Avoyelles Police Jury may raise permit fees for oil well sites

Hears presentation from human services district director

If Avoyelles police jurors didn’t have a change of heart at their regular meeting Tuesday, the parish permit for new oil and gas well sites will be significantly higher.

The Police Jury held its committee meeting Aug. 3 to set the agenda for this past Tuesday’s regular meeting.

With three jurors absent, the jury endorsed charging $3,500 for a site that will use “fracking” and $2,000 for sites where that procedure will not be used.

“Fracking” is a shortened term for “hydraulic fracturing,” a process in which pressurized liquid is injected into a well to break up oil-holding formations to release oil and natural gas.

In addition, the parish will require exploration companies to post $100,000 bond for every mile of parish road to be used.

The parish currently charges $750 for “fracking” sites, $500 for “non-fracking” sites and does not require a bond for use of parish roads.

“It’s a lot more money, but less than the neighboring parishes,” Police Jury President Charles Jones said.

Although oil/ and gas companies have recently signed over 600 leases in the parish, there has only been a few new wells approved this year.

VETERANS OFFICE FATE

In other business, the jurors discussed the future of the state Veterans Affairs Office (VAO) in Marksville.

The VAO is temporarily closed due to health concerns with the building in which it had been housed, located behind the Council on Aging Senior Center on Preston Street. The state Department of Veterans Affairs said the local office must relocate.

Jones has spoken with Council on Aging officials to see if the agency has office space to house the veterans services.

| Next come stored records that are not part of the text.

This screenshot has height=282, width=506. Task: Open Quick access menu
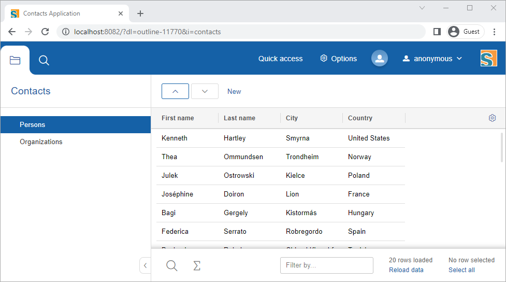[280, 59]

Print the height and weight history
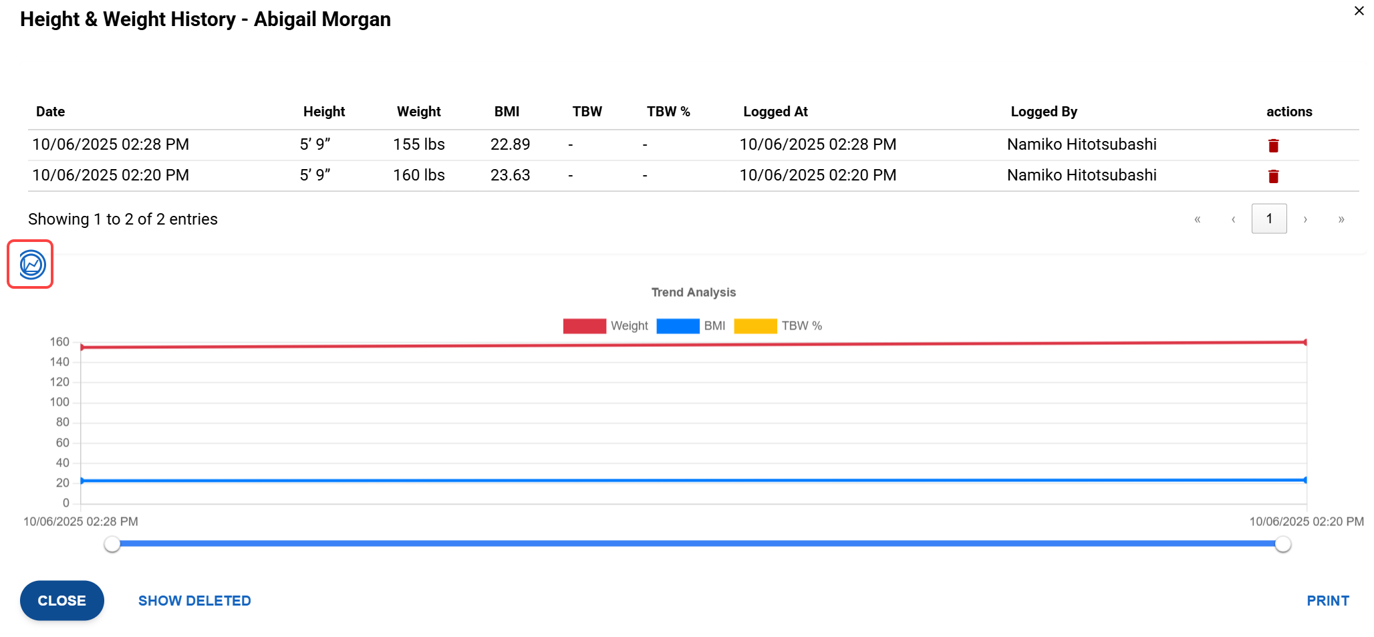pyautogui.click(x=1327, y=600)
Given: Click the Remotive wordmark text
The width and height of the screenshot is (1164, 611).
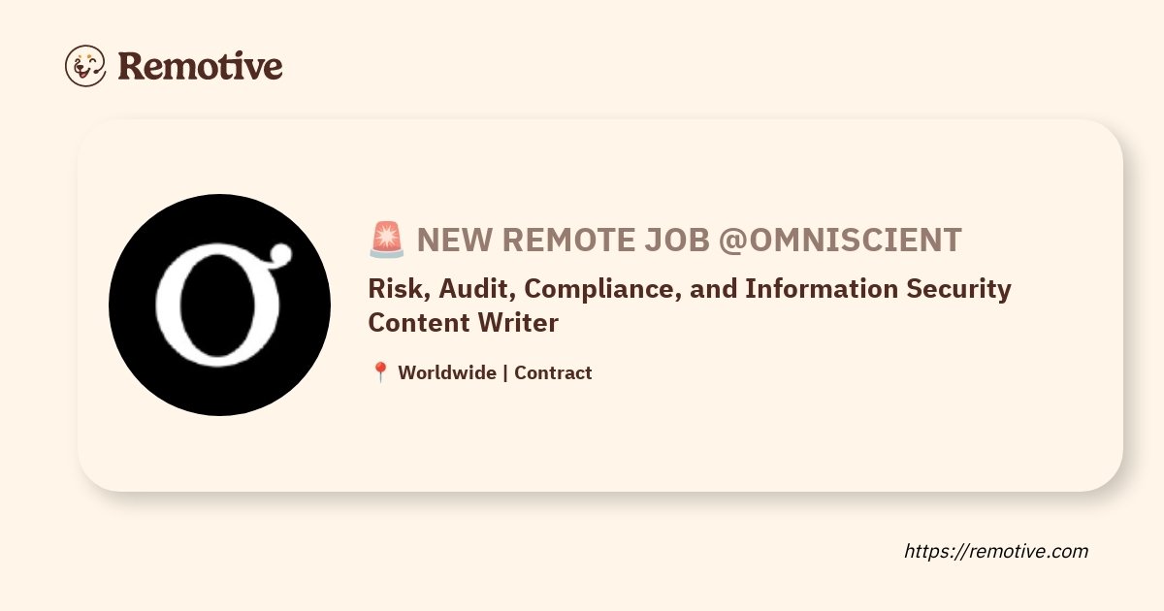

The VAO has also asked the parish to increase financial support for the program from $1,150/month to $1,981 for the rest of the year and to $2,418 in the 2018 budget.

The jurors decided to tell the VAO that the cost increase is not in the current budget, but an increase will be discussed in November when the 2018 budget is developed.

CARING CHOICES CENTER

In another matter, Dr. Michael DeCaire, director of the 8-parish Central Louisiana Human Services District, addressed the jurors about the services offered at the state’s Caring Choices Center. The center is adjacent to the Sheriff’s Office/Detention Center complex on Tunica Drive in Marksville.

DeCaire said the state did not renew Pathways’ contract to provide services for substance abuse/addictive disorders, opting to provide those services itself. Pathways closed its Marksville office on Main Street in July.

With the addition of those programs, the center is “now a one-stop shop for those needing services for mental health, addictive disorders and developmental disabilities,” he added.

DeCaire emphasized that even though the CLHSD headquarters is in Pineville and serves eight parishes stretching from the Mississippi River to the Sabine River, it is still very active in Avoyelles Parish.

“We treated 851 people in Avoyelles Parish last year,” DeCaire said, “and 123 of those had no health benefits at all.”

The agency is also active in the Avoyelles Community & Youth Coalition and has participated in several local events in the past few years.

‘ZERO SUICIDE' GRANT
DeCaire said the CLHSD is hoping the state receives a “Zero Suicide” grant because he believes Avoyelles has a good chance of receiving a sizeable portion due to its consistently high suicide rate over the past several years. Dr. L.J. Mayeux, parish coroner, has provided facts and figures to support the parish’s need for the program, he said.

“We would be able to hire two people in this parish to implement the programs funded by the grant,” DeCaire added.

One program the center provides that many are unaware of is “crisis intervention training” for police officers.

“That person who is not responding to the police officer’s orders may not be confrontational,” DeCaire said. “They may be mentally ill. They may not be aware” of the officer's presence or instructions.

Proper training will make the law enforcement officer aware of what to look for and can avoid situations where officers unnecessarily resort to a Taser to subdue the individual or even shoot the person.

“He may need to go to a hospital for (mental health) treatment, not jail,” DeCaire said.